The problem with both Pakistan and India’s approach to the Kashmir issue is discounting the most important factor, i.e. the Kashmiris themselves. When it is convenient, both India and Pakistan play the UN Resolutions card. Those resolutions though restrict the Kashmiris’ right to self-determination through a plebiscite for “accession of Jammu and Kashmir to India or Pakistan”. There is no third option there — a circumscribing of the right to independence. Neither Pakistan nor India are willing to contemplate an independent Kashmir as it would mean that Pakistan would have to give up Azad Kashmir and possibly Gilgit-Baltistan while India would have to bid adieu to Indian-held Kashmir (IHK).

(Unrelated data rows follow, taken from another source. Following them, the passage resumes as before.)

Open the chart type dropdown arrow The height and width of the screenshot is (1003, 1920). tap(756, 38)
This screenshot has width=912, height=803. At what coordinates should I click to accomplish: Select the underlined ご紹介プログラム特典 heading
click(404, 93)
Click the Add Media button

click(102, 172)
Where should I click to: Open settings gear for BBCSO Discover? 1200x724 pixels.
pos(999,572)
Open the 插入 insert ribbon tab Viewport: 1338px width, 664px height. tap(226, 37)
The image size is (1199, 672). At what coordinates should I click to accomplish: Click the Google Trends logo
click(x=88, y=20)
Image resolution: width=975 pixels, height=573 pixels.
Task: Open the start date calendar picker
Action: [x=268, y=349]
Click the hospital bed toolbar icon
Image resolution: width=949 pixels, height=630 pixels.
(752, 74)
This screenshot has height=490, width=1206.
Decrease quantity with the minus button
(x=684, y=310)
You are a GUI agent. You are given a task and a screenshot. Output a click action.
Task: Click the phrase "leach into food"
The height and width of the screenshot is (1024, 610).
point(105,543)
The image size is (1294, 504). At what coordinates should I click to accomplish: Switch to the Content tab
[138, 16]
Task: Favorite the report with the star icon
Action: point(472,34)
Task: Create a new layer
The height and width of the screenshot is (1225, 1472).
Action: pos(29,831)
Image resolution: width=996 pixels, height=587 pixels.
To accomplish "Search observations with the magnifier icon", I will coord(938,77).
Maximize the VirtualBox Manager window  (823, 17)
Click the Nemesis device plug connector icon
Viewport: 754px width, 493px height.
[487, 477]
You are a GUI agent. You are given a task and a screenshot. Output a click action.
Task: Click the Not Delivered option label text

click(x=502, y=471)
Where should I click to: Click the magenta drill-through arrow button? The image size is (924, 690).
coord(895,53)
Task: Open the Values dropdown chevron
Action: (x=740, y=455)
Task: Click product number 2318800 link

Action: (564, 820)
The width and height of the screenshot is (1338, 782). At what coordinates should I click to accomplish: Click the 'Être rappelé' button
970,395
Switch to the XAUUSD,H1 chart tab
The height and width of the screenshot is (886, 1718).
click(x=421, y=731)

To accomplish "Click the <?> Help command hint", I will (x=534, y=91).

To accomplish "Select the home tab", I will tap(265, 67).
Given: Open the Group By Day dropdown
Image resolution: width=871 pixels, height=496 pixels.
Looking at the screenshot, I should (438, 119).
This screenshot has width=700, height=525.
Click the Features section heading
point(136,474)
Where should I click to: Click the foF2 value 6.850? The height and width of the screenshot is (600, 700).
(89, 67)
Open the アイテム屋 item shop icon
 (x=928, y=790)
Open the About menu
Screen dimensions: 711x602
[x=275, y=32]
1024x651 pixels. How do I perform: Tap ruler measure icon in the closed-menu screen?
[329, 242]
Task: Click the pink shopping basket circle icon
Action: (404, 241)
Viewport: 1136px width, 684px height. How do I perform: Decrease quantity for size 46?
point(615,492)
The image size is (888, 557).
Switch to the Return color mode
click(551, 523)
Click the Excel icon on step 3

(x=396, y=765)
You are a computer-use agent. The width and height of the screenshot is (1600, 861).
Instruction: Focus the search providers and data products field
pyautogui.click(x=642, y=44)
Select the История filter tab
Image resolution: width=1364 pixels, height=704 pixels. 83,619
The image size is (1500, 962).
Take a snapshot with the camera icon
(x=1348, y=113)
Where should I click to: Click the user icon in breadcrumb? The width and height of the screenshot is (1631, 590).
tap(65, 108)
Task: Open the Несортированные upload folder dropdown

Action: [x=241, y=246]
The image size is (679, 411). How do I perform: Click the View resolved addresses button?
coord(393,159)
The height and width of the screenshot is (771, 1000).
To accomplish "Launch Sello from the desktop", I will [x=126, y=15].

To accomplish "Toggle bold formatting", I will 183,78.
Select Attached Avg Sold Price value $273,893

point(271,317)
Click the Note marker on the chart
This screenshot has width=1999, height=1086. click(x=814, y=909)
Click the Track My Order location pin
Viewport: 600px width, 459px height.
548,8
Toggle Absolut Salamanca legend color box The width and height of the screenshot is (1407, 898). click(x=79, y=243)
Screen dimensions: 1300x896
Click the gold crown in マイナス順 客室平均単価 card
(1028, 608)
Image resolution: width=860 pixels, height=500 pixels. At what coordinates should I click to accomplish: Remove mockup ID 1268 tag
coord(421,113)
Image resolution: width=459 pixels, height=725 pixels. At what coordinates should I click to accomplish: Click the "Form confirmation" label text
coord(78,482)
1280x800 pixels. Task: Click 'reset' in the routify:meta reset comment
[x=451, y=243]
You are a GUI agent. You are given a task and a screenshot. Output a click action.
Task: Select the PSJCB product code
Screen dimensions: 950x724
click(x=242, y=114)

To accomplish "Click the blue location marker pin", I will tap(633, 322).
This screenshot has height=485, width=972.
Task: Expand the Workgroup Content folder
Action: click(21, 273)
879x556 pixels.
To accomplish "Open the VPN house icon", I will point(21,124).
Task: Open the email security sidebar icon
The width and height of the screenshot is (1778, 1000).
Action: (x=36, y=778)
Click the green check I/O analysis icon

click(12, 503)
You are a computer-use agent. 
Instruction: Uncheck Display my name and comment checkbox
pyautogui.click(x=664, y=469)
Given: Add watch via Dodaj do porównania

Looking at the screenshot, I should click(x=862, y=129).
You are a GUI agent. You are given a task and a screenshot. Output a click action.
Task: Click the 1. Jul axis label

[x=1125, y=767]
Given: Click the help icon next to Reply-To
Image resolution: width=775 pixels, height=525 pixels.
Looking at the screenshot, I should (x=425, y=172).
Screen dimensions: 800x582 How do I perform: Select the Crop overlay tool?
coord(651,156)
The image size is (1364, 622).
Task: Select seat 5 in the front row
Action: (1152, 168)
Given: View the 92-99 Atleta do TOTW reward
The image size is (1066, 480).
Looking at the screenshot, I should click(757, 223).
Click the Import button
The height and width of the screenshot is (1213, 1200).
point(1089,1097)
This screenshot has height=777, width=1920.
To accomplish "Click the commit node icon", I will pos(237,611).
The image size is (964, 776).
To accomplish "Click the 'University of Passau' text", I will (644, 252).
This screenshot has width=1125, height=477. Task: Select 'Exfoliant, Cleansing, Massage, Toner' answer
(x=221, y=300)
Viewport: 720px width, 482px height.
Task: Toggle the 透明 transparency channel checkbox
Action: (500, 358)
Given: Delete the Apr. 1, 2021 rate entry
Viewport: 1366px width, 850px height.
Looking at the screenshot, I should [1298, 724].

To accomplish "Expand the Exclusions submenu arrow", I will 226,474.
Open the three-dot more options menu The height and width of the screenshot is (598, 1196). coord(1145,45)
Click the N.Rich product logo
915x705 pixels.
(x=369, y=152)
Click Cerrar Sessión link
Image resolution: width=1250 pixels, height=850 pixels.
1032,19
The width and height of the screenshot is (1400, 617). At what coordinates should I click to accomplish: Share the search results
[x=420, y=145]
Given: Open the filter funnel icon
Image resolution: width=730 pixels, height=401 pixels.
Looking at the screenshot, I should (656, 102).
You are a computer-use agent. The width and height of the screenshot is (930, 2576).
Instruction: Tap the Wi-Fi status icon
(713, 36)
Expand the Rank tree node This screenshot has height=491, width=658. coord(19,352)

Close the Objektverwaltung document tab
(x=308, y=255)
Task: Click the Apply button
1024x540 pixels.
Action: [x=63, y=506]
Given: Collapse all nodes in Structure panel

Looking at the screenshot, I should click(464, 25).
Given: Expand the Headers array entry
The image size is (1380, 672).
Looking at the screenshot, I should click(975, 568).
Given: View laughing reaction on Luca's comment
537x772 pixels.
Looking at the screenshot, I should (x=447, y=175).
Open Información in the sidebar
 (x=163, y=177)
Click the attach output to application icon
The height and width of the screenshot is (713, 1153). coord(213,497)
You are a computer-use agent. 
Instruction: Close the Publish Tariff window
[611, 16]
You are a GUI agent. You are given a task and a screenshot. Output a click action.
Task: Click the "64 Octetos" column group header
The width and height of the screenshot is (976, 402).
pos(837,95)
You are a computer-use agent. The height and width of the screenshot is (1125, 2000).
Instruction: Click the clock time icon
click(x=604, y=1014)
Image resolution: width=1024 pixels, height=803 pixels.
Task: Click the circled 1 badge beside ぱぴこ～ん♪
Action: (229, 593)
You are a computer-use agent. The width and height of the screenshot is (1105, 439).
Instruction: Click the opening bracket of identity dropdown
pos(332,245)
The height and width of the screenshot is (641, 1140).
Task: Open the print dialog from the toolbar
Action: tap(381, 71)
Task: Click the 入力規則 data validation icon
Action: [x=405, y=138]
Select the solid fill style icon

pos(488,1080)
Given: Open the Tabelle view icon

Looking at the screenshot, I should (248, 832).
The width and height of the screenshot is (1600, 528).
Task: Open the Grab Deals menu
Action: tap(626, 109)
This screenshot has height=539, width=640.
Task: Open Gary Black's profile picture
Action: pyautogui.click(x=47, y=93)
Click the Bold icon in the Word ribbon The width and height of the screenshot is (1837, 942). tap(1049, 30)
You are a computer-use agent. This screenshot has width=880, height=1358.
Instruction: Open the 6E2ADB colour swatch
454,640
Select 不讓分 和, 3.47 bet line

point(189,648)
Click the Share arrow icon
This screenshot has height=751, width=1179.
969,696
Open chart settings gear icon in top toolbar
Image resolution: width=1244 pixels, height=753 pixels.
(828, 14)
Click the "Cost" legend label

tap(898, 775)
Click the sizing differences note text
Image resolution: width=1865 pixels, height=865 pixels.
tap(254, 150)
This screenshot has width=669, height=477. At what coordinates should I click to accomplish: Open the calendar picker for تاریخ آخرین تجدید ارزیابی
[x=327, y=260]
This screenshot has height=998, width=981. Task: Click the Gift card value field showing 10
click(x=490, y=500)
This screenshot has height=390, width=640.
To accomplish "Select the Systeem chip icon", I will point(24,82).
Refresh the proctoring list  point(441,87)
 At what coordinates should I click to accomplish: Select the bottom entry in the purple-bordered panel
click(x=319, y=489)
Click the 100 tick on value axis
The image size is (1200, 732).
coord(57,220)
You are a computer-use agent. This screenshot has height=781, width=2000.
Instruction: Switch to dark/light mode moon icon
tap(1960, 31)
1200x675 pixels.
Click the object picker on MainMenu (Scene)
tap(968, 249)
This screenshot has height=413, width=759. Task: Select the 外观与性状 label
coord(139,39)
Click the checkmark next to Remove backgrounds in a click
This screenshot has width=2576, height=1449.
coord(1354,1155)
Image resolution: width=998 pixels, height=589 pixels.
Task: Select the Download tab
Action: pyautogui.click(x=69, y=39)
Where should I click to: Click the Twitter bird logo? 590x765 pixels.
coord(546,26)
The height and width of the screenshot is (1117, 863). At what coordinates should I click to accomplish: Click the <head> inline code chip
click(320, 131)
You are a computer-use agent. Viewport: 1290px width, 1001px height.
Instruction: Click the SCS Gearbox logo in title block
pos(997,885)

In the early 80s, the Jammu and Kashmir Liberation Front (JKLF) asked for independence but later there was a split in the party after its leader Yasin Malik gave up the armed struggle in 1994. On the other hand, Pakistan-based jihadi groups like the Lashkar-e-Tayyaba (LeT) and Hizbul Mujahideen weakened the genuine case of the Kashmiris due to their terrorist activities during the 80s and the 90s, particularly after the 1989 uprising in IHK triggered off by rigged elections. Jihadist groups not only drove out the Kashmiri Pundits from Jammu but also alienated many Kashmiri Muslims. A recent example of this is the murder of two teenage sisters by the LeT militants in Sopore as a result of ‘moral policing’. After 9/11, our military had its hands full. The Kashmir militancy was put on the backburner. General (retd) Pervez Musharraf’s plan of demilitarisation on both sides of Kashmir was something that did not go down well with the militants who carried on with their activities, albeit irregular, without overt support of Pakistan’s military establishment.

Last summer there was an indigenous uprising in Kashmir against the brutalities of the Indian army, demanding demilitarisation and just rights. Deaths of innocent Kashmiris at the hands of the Indian army go unchecked to date. Even though the Indian government has, on the face of it, tried to neutralise the situation by sending in a team of independent interlocutors but that too seemed like a face-saving exercise and did not bear any fruit. The Kashmiris on the other side of the border want a repeal of the Armed Forces (Special Powers) Act (AFSPA) and less military presence on their soil.

Neither the people of Azad Kashmir nor those in IHK are happy with their situation. It is time for both Pakistan and India to understand that the independence of Kashmir is an idea that has increasingly found resonance in the streets and mountains of Kashmir.